Another interesting property of scientific theories is that they will never be complete. The answer to one question always raises new questions, which means that we will never know everything. More fundamentally, we don’t even believe that our theories are exact descriptions of nature. A theory is merely a model, or metaphor. We are saying “the universe behaves like this” not “the universe is this.” As theories evolve, the model gets more accurate. Newton’s theory of gravity was as accurate as anything we could measure before the 20th century, but then Einstein gave us a theory of gravity that is even more accurate, and today we can make measurements that show that Einstein’s theory is indeed better than Newton’s. There is no doubt, though, that someday Einstein’s theory will be replaced by something even more accurate, and the precision of our measurements will advance to the point where we can tell the difference.

The Role of Math in Physics

Math is the language we use to describe the logical relationships between measurable physical quantities. Putting numbers on things is more accurate than describing them in words (at least this is true for the kinds of things we measure in physics—there is still a place in the world for poets). Math is a precise and unambiguous language. By using mathematics to describe the behavior of physical quantities, we can describe them in a way that everyone understands the same way (those who speak the language, anyway).

How Research is Done

Stripping a Problem Down to its Fundamentals: Reduce or control things unrelated to what you want to investigate

Events in real life are affected by many factors, and we cannot measure or control all of them at once. Instead, we try to focus on what is fundamental. When measuring falling objects, we will find that air resistance plays a role. But this is a complication not related to the fundamental force of gravity. By measuring relatively dense objects at speeds that are not too high, we can reduce the impact of air resistance to the point where it will not interfere too much with our measurement of gravity. Of course, if air resistance were the thing we wanted to measure, we would strive to make it the dominant factor.

You can never completely eliminate undesired factors. All you can do is try to minimize them. They will still be there, though, and they will mess up your experiment to some degree. But with careful procedure and statistical analysis it is possible to separate the crucial results from the background noise.

Understand the limitations of measurements

Just as no theory is 100% accurate, no measurement can be either. Any tool that we use has its limitations, and so we  do experiments with the understanding that our results are only meaningful within the limitations of our precision. This motivates us to constantly strive to increase the precision of our experiments, and that in turn stimulates the theoreticians to refine their theories.

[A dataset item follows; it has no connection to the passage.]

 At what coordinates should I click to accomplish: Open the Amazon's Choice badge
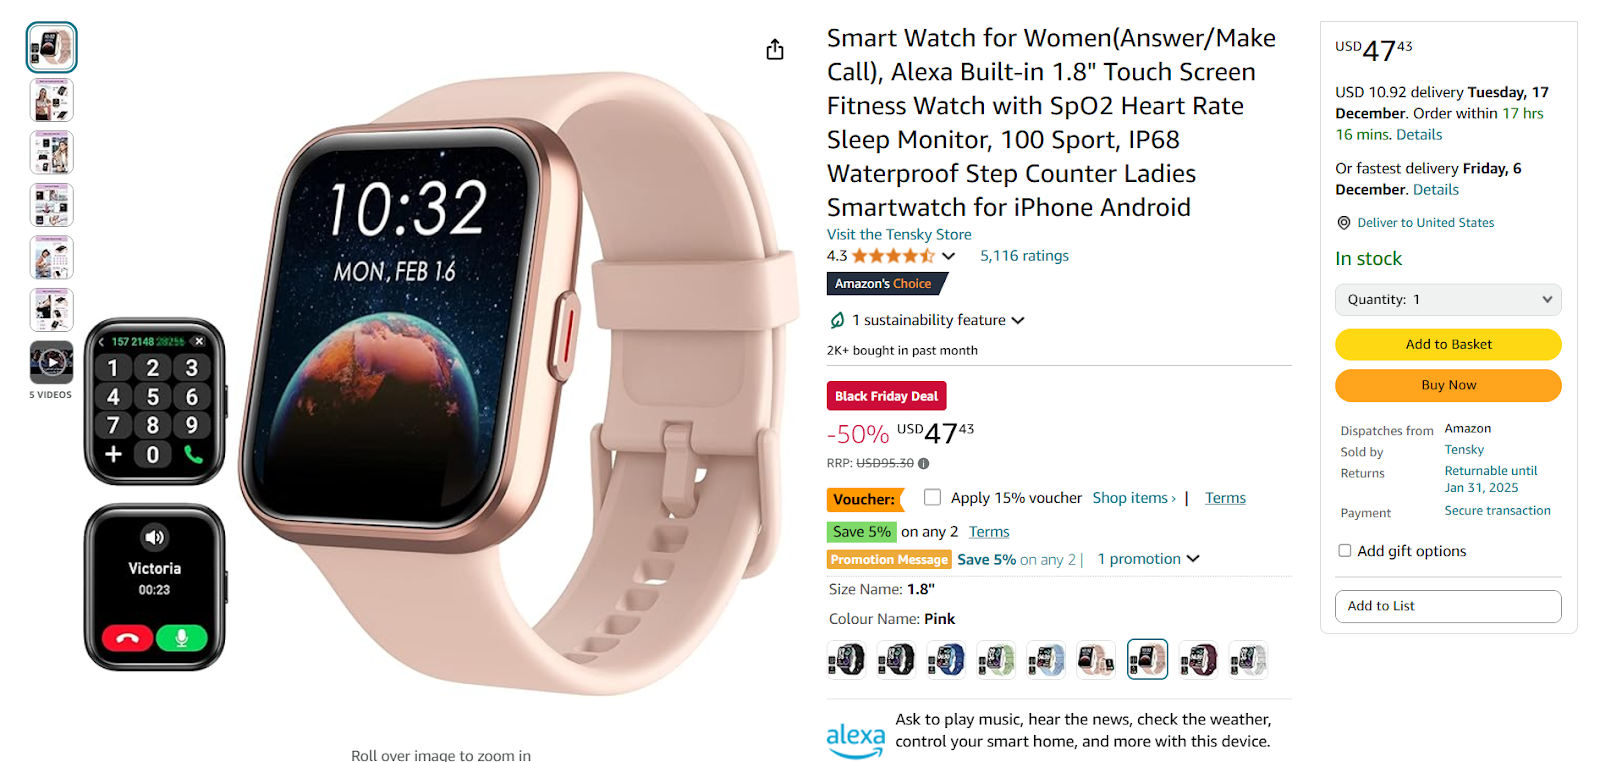click(x=886, y=284)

Document everything: Make it repeatable

An experimental result is of no value unless it can be communicated to other scientists, and in a way that makes them trust the result. This means that the experimenter must not only follow a carefully planned procedure, but he or she must also carefully document that procedure. An experiment is generally not considered valid until other scientists have independently reproduced the same result. This will not be possible without a detailed description of the experiment.